TASK TO CARRY OUT: Only a number is wanted here: how many lines in the records below contain the string "each".

SOURCE MATERIAL:
****

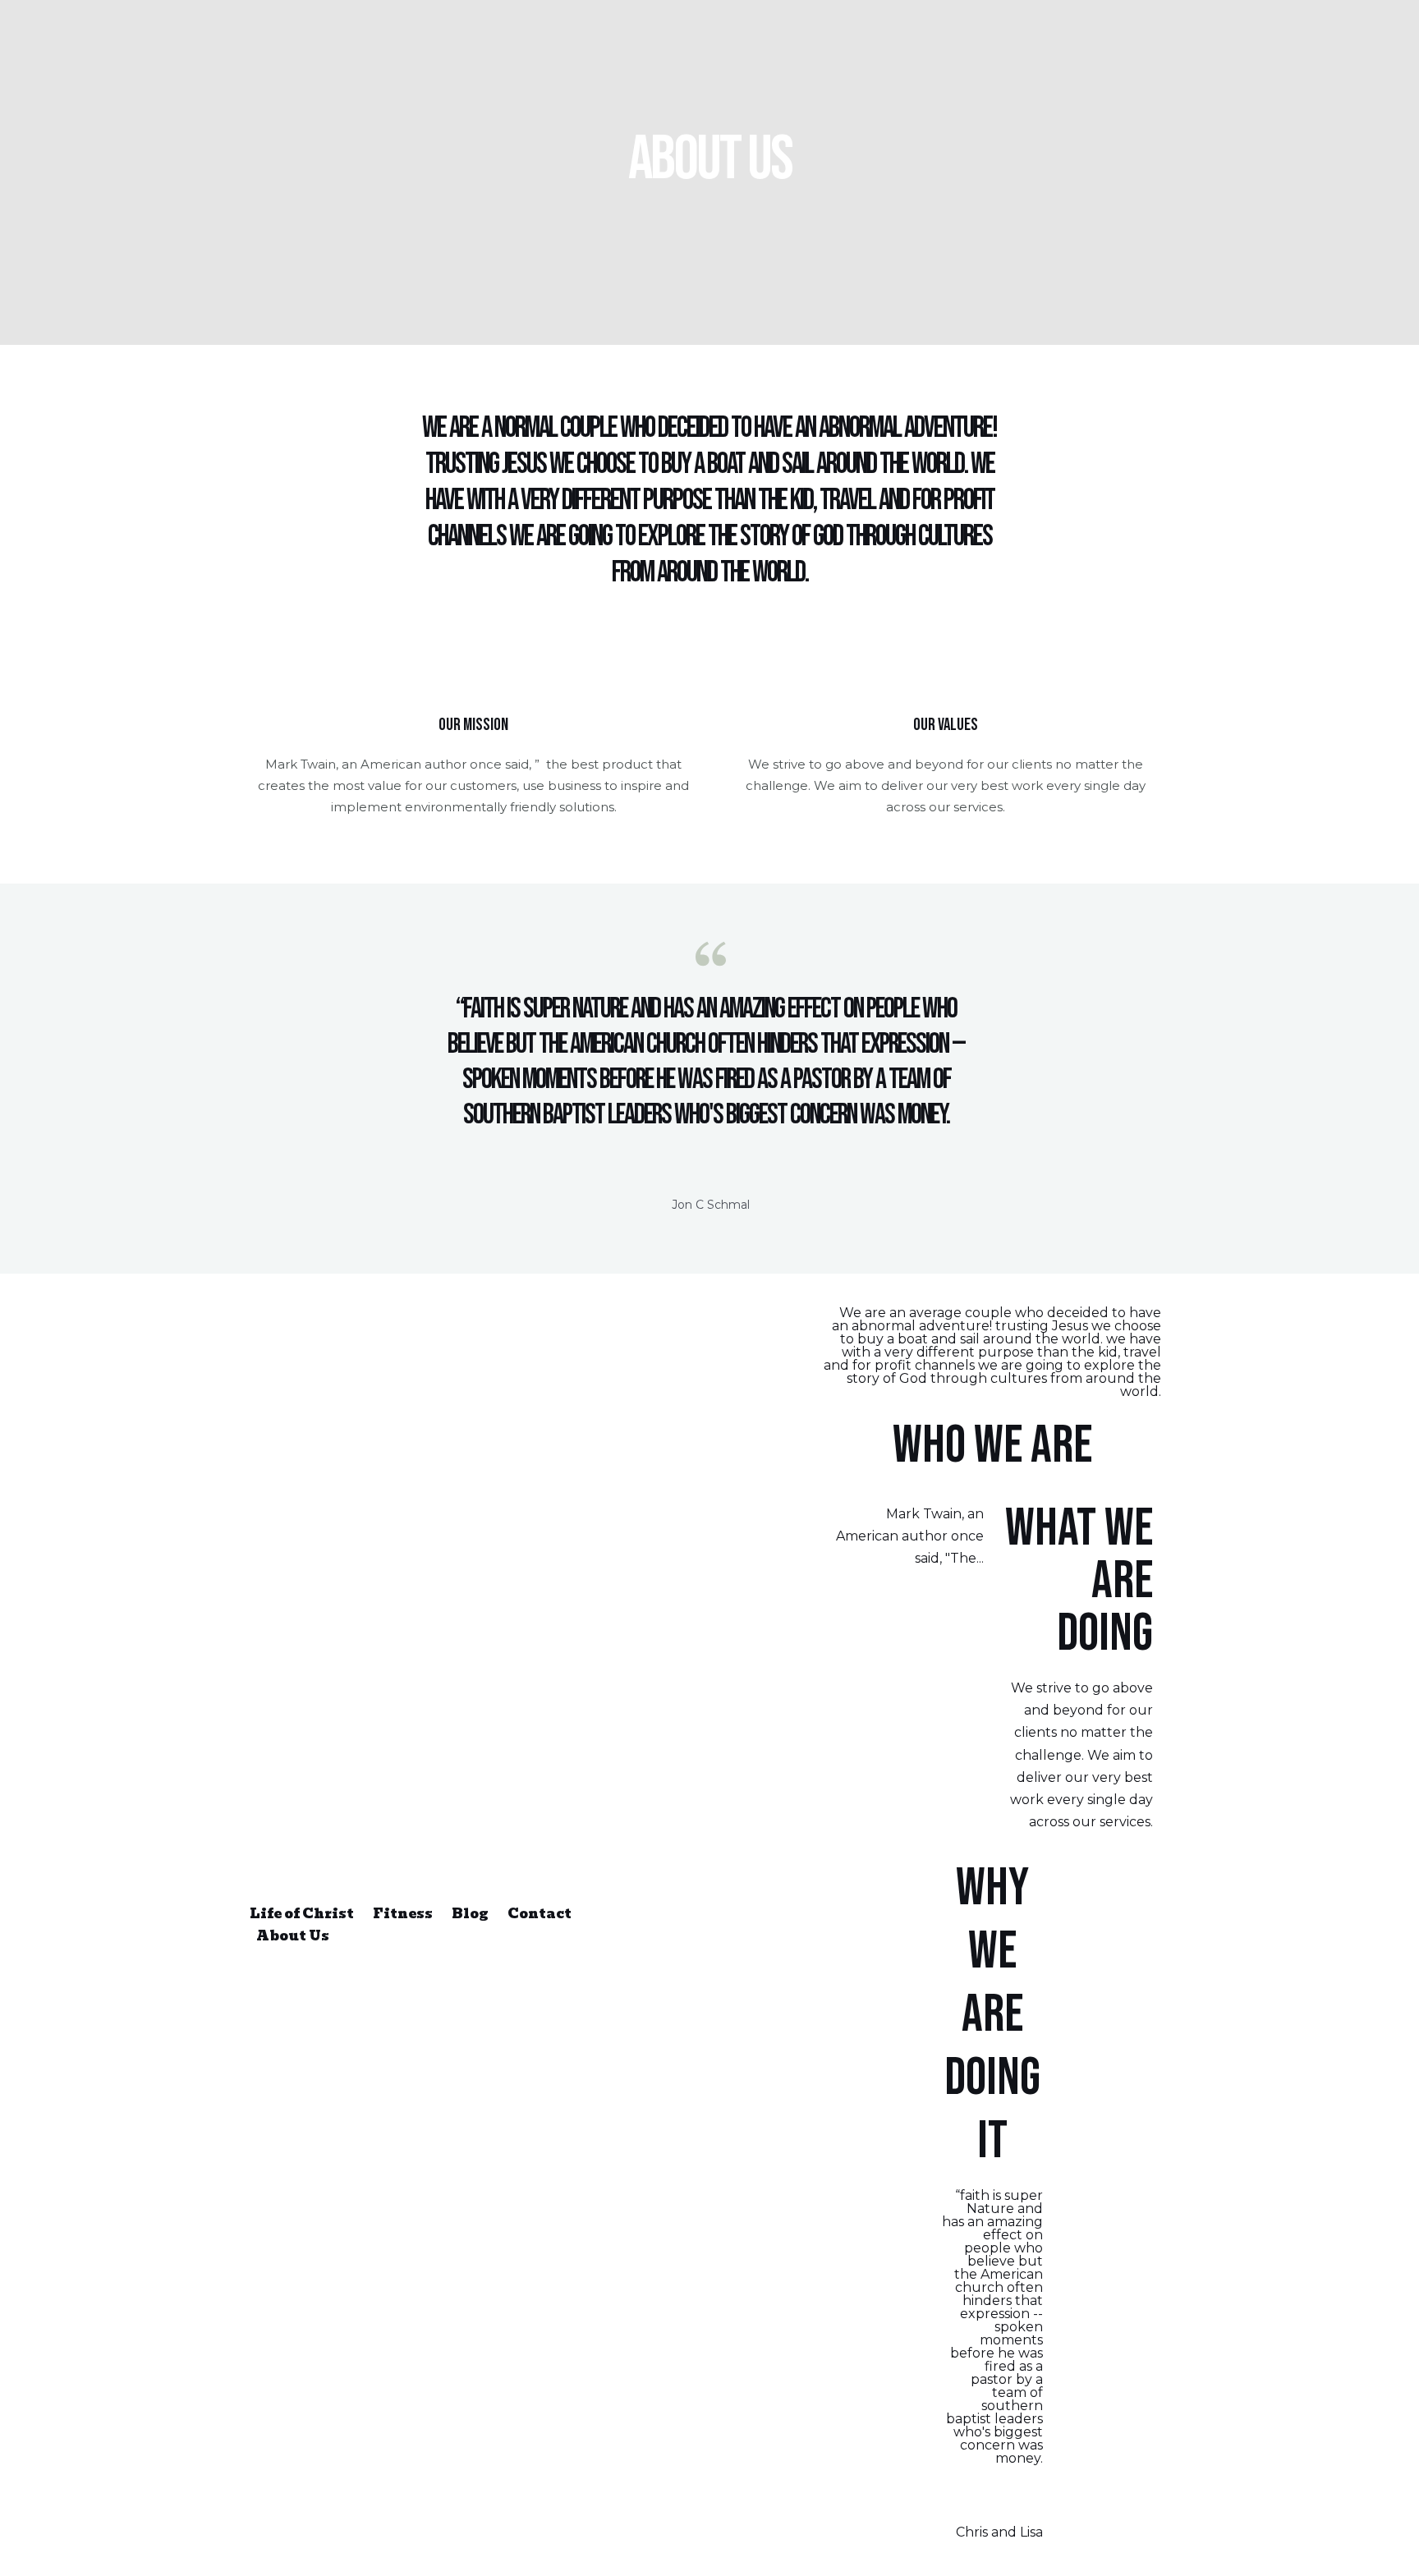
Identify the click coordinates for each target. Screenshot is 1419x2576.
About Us (292, 1936)
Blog (470, 1913)
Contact (539, 1913)
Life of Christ (302, 1913)
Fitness (403, 1913)
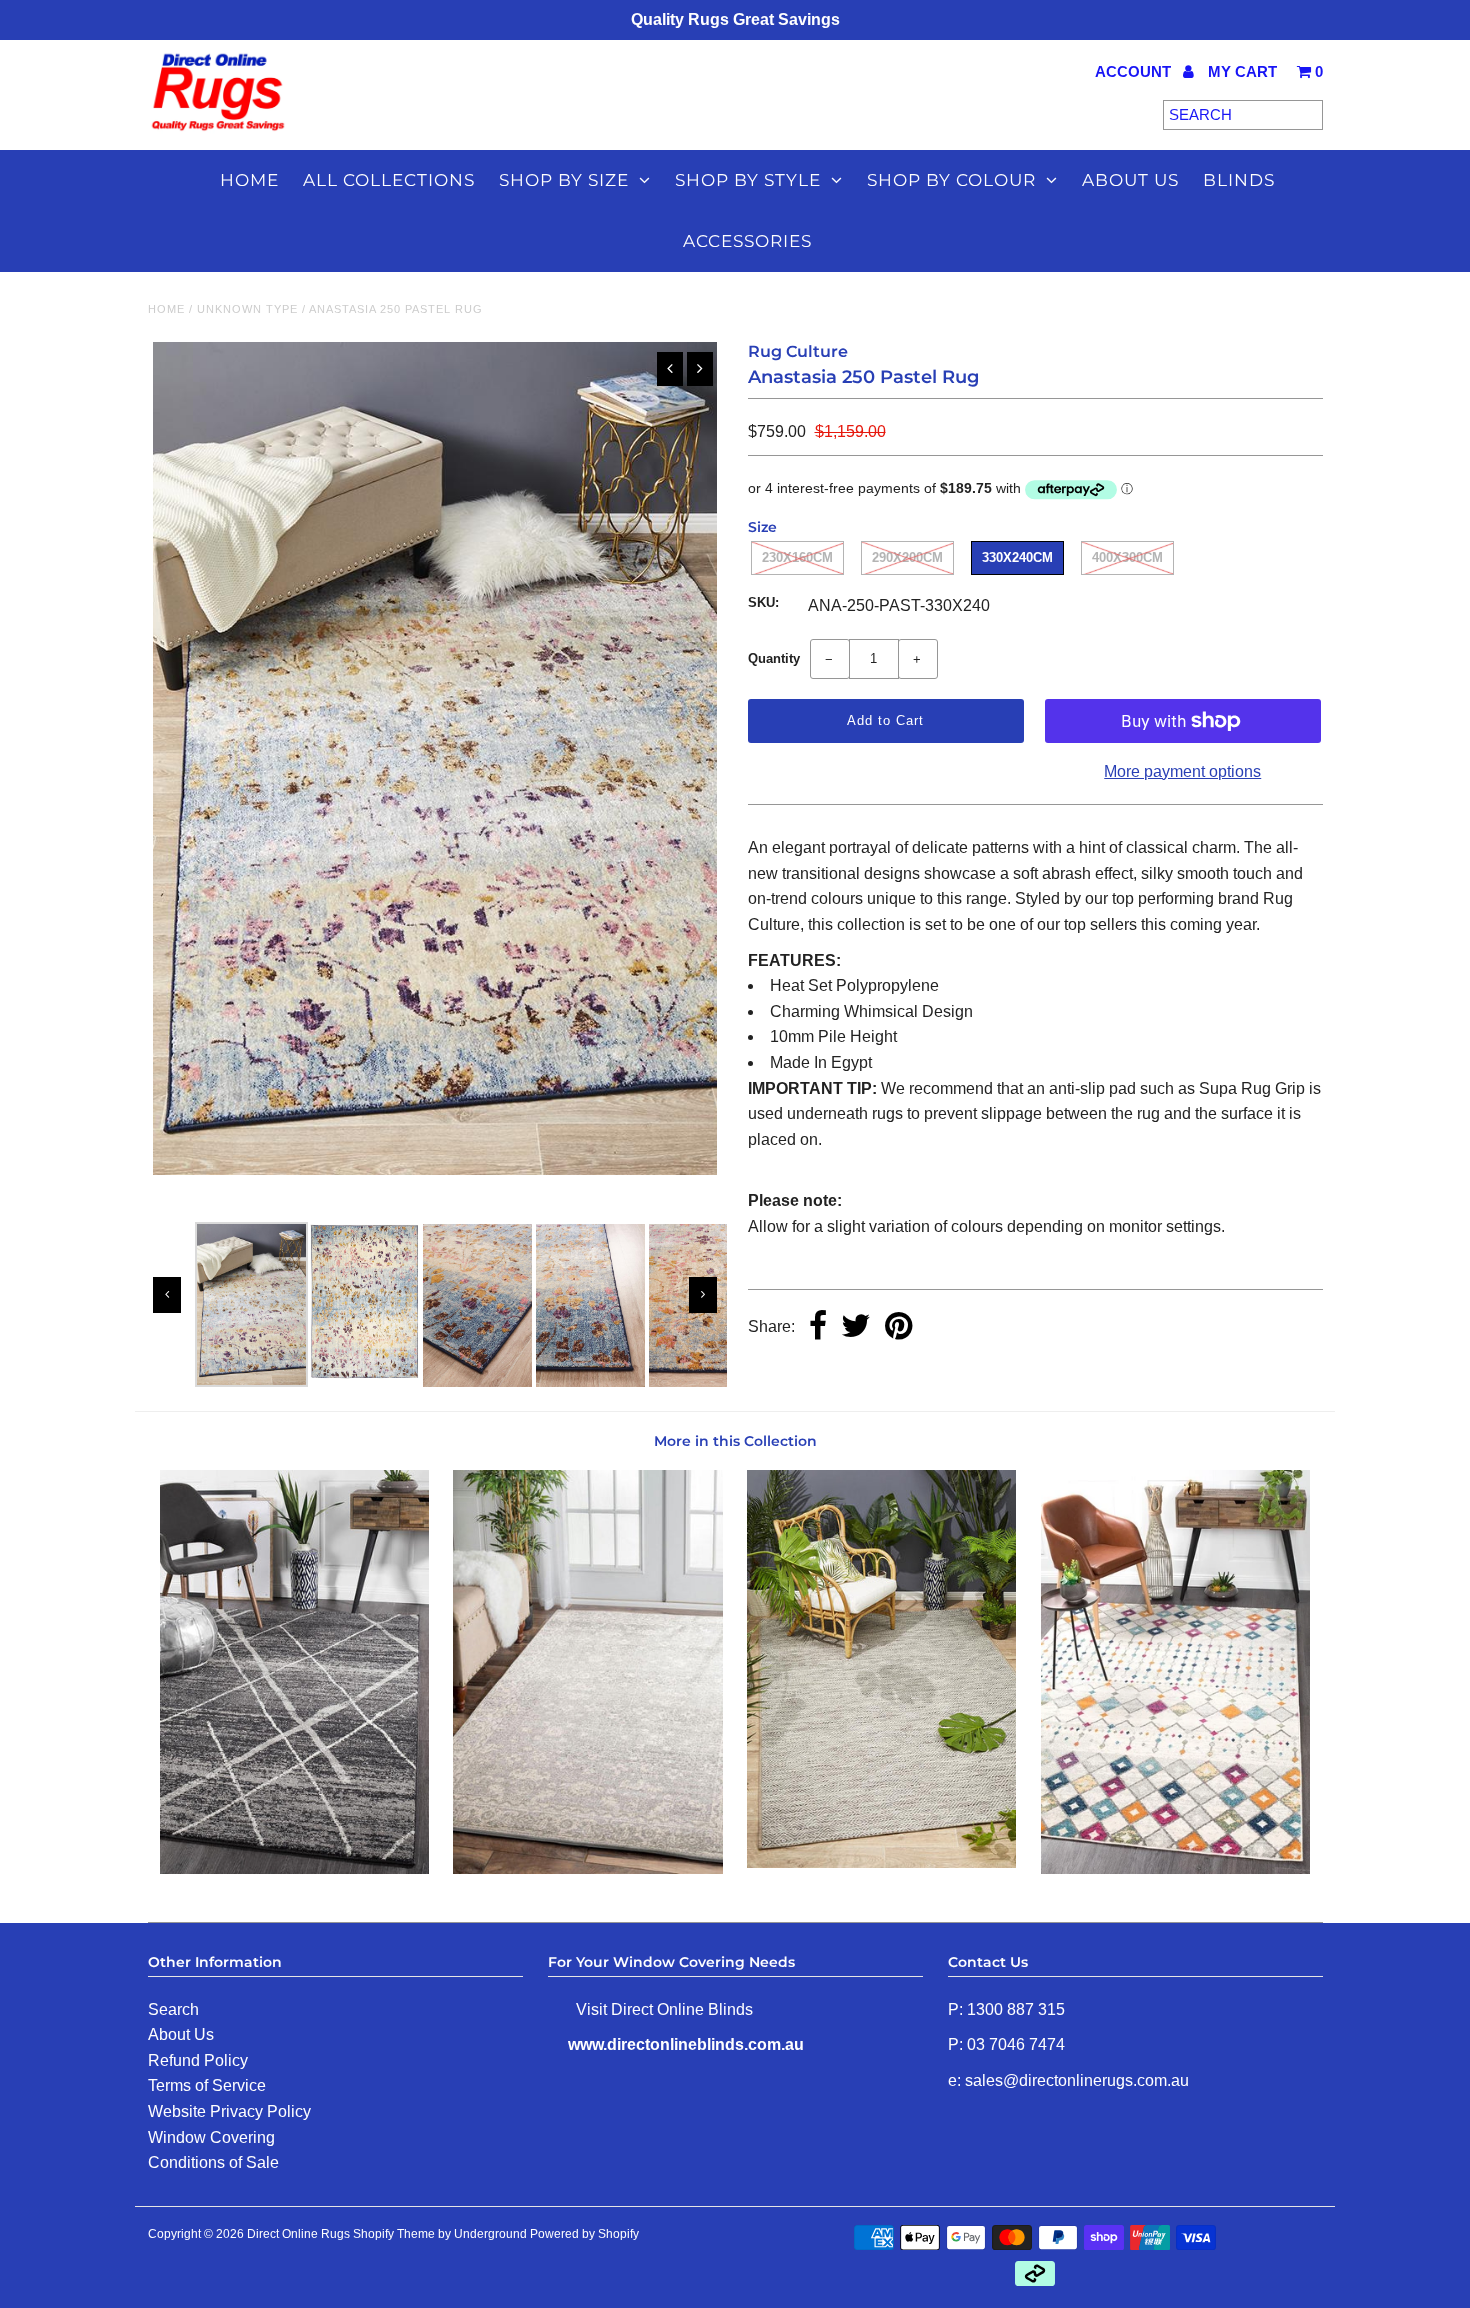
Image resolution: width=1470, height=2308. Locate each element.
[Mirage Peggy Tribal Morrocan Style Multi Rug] (1175, 1868)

****

WRITTEN ANSWER: 2